MOOS: One of Helen's books may need a new title "Second Row at the White House." The White House Correspondents Association determines the seating and its president declares: "We love her and we'll take care of her."

THOMAS: Wowie.

MOOS: She's the only person to have a plaque with her name attached to her seat. President Bush once said of sparing with Helen...

BUSH: It's kind of like dancing together, isn't it?

MOOS: She has danced with nine different presidents and made a cameo and a funny video Bill Clinton made for a press dinner.


THOMAS: Are you still here?

MOOS: She'll still be here, probably causing a row from two rows away, this cookie...

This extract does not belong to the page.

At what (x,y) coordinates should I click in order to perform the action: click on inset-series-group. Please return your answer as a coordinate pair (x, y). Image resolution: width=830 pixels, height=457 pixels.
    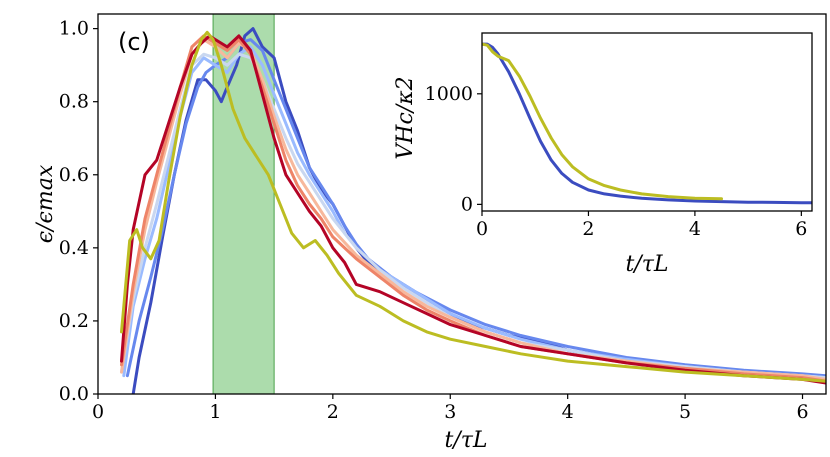
    Looking at the image, I should click on (647, 124).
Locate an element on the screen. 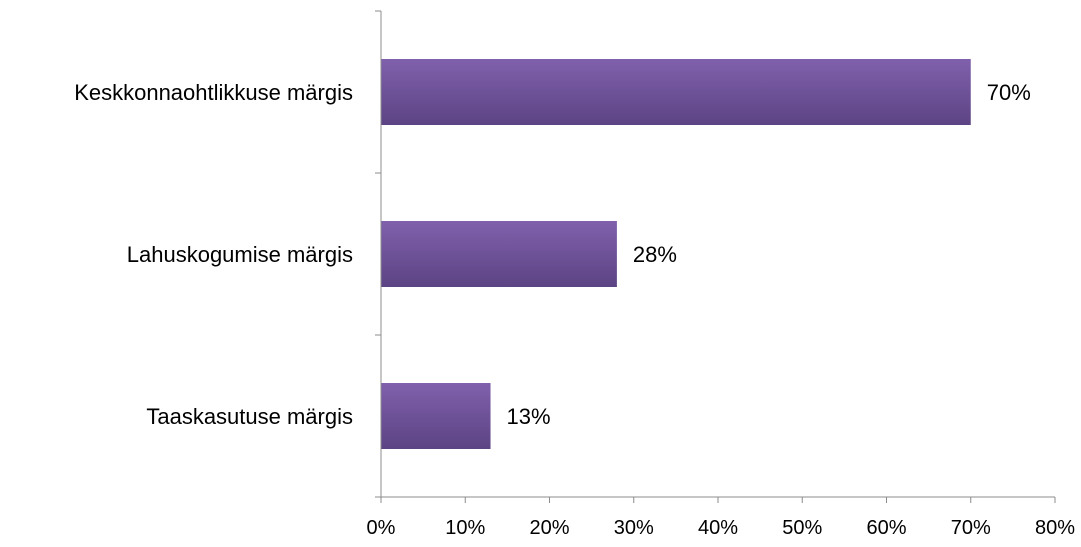  data-label: 13% is located at coordinates (529, 416).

THOMAS: Let me put my cookie down here.

MOOS: ... doesn't crumble.

Jeanne Moos, CNN, New York.


BLITZER: Let's wrap it up with some of the "Hot Shots" coming in from our friends over at the Associated Press, pictures likely to be in your hometown newspapers tomorrow.

In the Dominican Republic, a police officer launches tear gas at demonstrators protesting against highway conditions.

In Afghanistan, four Afghani men walk through the snow.

In Egypt, a poultry trader force-feeds corn to a turkey even though bird flu has killed 13 people in the country.

And in Las Vegas, a 15-year-old boy practices wheelchair skateboarding in park. Some of this hour's "Hot Shots," pictures often worth a thousand words.

That is it for us. We will see you back here tomorrow. Among our guests, can Republican Whip Roy Blunt save the president's Iraq policy? We will ask him, tomorrow, in THE SITUATION ROOM. Let's go to Paula in New York.